● **Butir Tugas 1**:
Ganti "screenshot" dengan "image" pada baris data dari baris yang memuat "Identify the location of x-tick-label-top: Ti." sampai dengan baris yang memuat "The height and", lalu tuliskan kembali baris-baris itu tanpa perubahan lain. Jangan sertakan gambar dalam jawaban.

● **Kutipan Dokumen**:
***
Sebagai kader Partai Golkar, Louhenapessy memiliki pengaruh yang besar di Maluku, baik dalam politik maupun di pemerintahan daerah. Hal ini membuat kasus yang melibatkan dirinya mendapat perhatian luas dari publik, khususnya terkait dengan dugaan suap dan pencucian uang yang kini tengah diperiksa oleh KPK.
Advertisement
2. Kasus Suap Izin Pembangunan Gerai Minimarket
Pada tahun 2020, Louhenapessy diduga menerima suap terkait pemberian izin prinsip untuk pembangunan 20 gerai salah satu minimarket di Kota Ambon. Suap tersebut disalurkan oleh salah seorang staf minimarket yang kemudian bekerjasama dengan staf Tata Usaha Pemkot Ambon, untuk mengurus izin tersebut. KPK mengungkap bahwa staf minimarket memberikan uang sebesar Rp500 juta kepada Louhenapessy melalui staf Tata Usaha Pemkot Ambon tersebut.
Kasus ini berawal dari adanya permohonan izin prinsip yang diajukan oleh pihak minimarket untuk membuka beberapa gerai di Kota Ambon. Louhenapessy, yang saat itu menjabat sebagai Wali Kota, diduga menerima uang suap untuk mempercepat proses izin tersebut. Pemberian suap ini dilaporkan kepada KPK, yang kemudian melakukan penyelidikan dan menetapkan Louhenapessy serta dua orang lainnya sebagai tersangka.
Meskipun Louhenapessy membantah tuduhan tersebut, KPK terus mendalami keterlibatannya dalam dugaan praktik suap yang melibatkan pejabat Pemkot Ambon. Pihak KPK juga berfokus pada dugaan bahwa suap ini bukanlah kasus tunggal, melainkan bagian dari pola yang lebih besar dalam pengelolaan izin di daerah tersebut.
***
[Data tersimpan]

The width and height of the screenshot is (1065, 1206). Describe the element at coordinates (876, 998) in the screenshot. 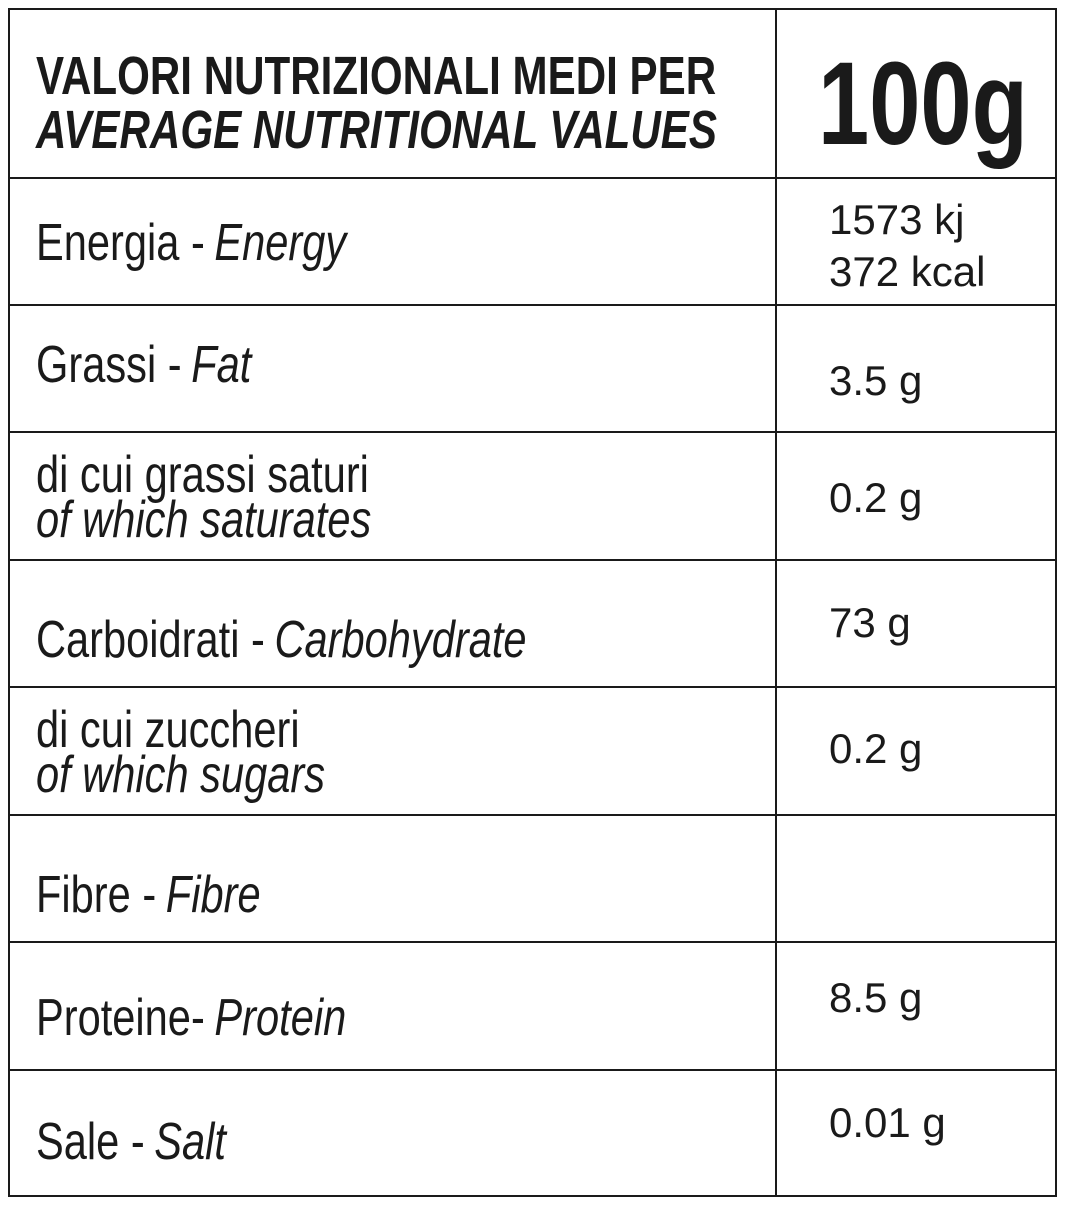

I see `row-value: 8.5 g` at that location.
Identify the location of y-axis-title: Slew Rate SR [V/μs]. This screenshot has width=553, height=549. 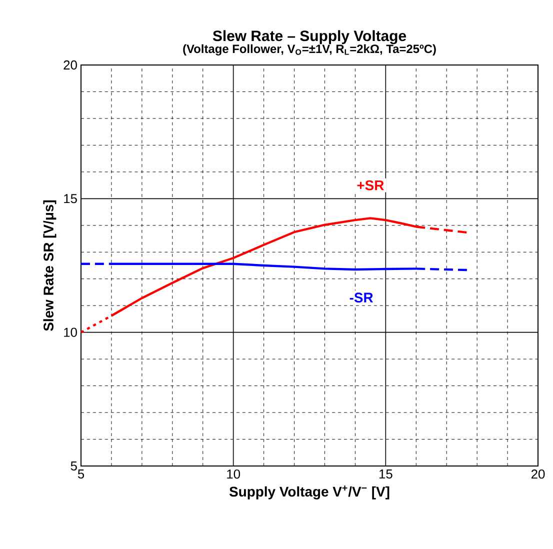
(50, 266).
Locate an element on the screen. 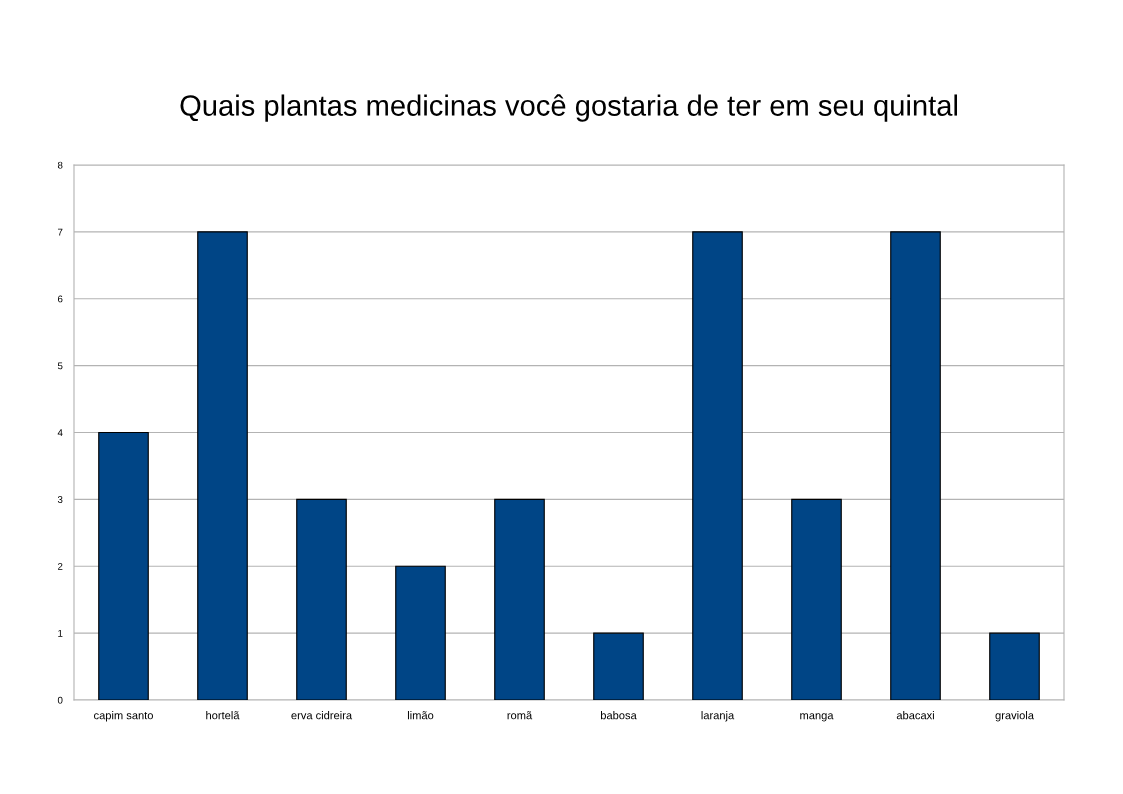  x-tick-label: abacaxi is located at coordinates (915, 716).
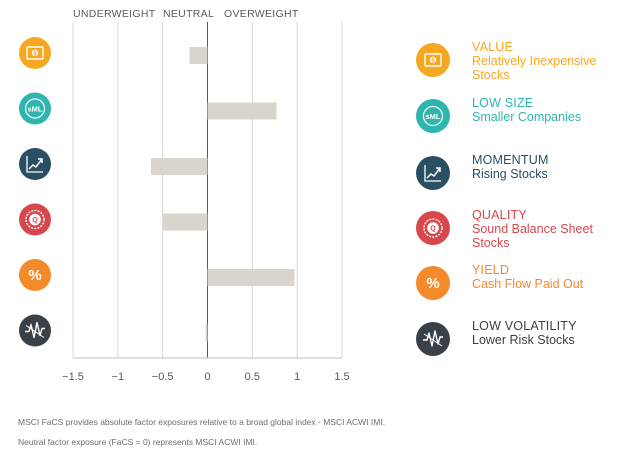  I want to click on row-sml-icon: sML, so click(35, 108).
***
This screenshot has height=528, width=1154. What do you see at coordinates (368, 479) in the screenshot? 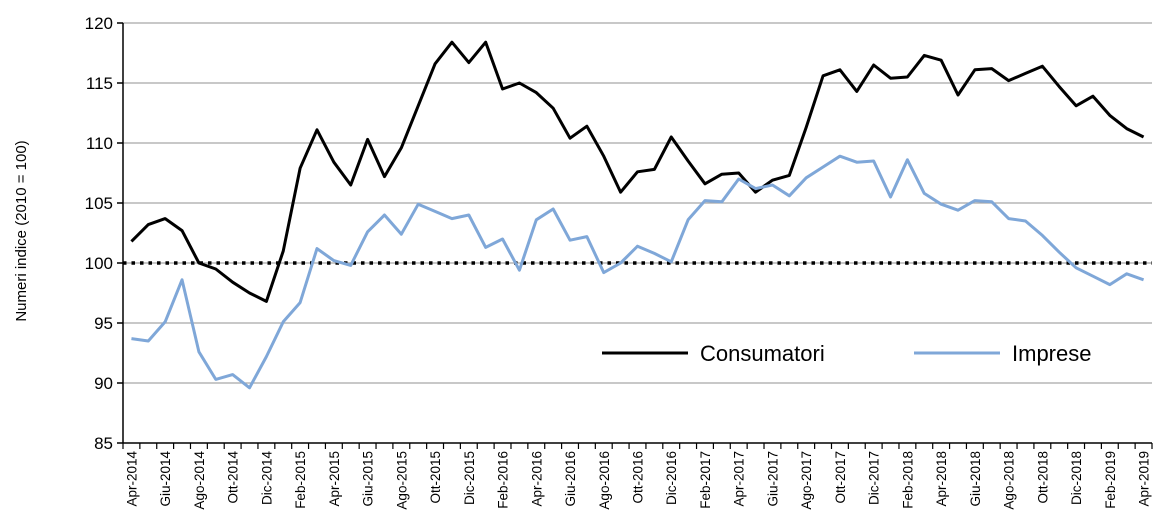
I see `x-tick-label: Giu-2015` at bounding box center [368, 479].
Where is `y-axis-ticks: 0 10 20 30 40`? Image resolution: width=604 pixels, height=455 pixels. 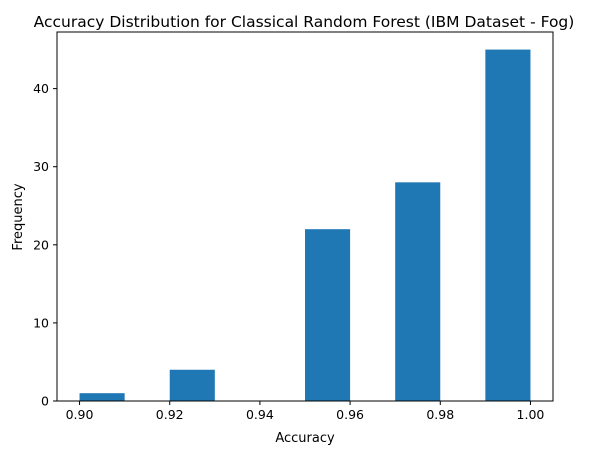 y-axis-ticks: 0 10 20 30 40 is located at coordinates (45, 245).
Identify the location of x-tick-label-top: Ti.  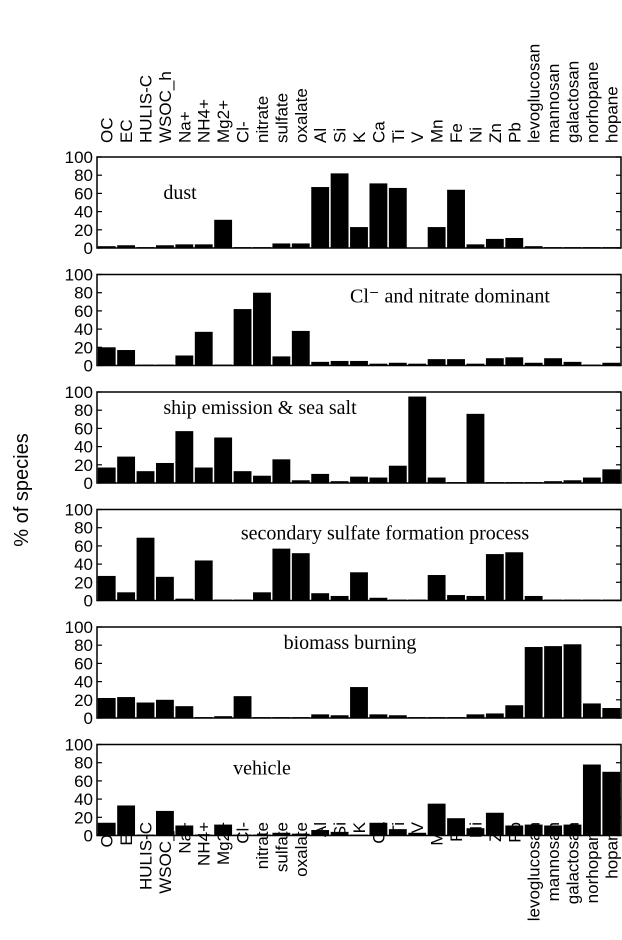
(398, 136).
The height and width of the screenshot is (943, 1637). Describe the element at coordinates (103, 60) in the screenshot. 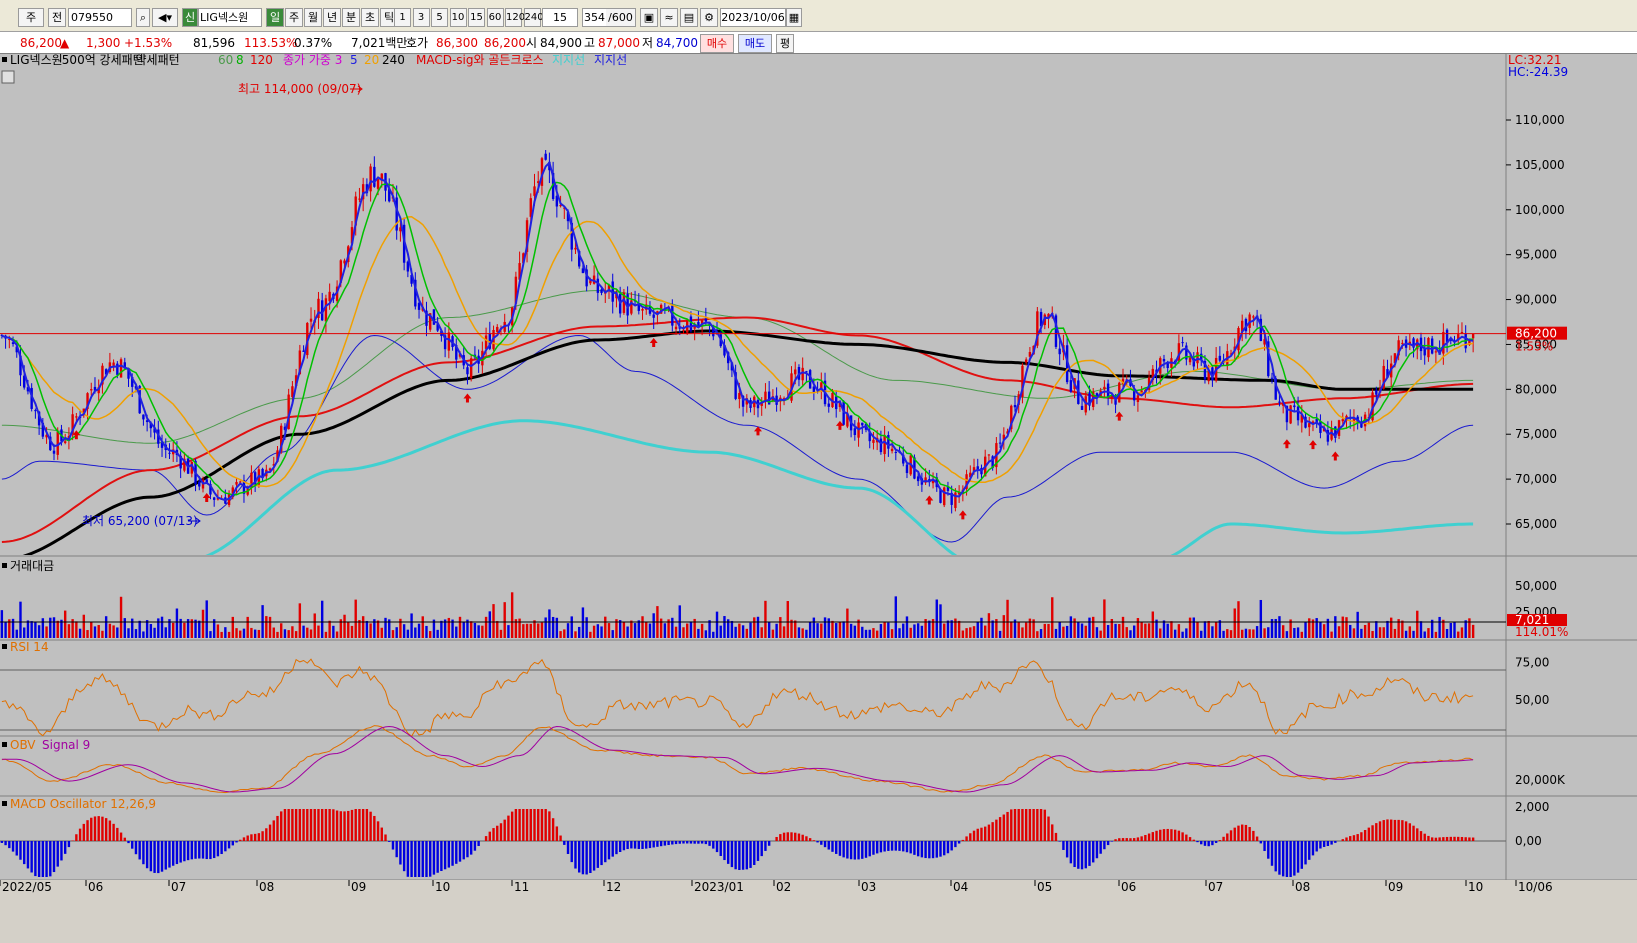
***
● **Butir Tugas 2**:
Sebutkan semua lembaga atau organisasi yang disebut namanya dalam kutipan dokumen tentang kasus Louhenapessy.

● **Jawaban Tertulis 1**:
Identify the location of x-tick-label-top: Ti.  
(398, 136).
The height and width of the image is (943, 1637). Describe the element at coordinates (103, 60) in the image. 

● **Jawaban Tertulis 2**:
Partai Golkar, KPK, Pemkot Ambon